**WRITTEN REQUEST**
Retype the following lines word for word, with every character unchanged.

**SUPPLIED ENTRIES**
--- BEGIN ---

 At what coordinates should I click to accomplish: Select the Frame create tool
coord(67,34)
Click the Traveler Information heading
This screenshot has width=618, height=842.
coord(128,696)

--- END ---

**FINAL RESULT**
 At what coordinates should I click to accomplish: Select the Frame create tool
coord(67,34)
Click the Traveler Information heading
This screenshot has width=618, height=842.
coord(128,696)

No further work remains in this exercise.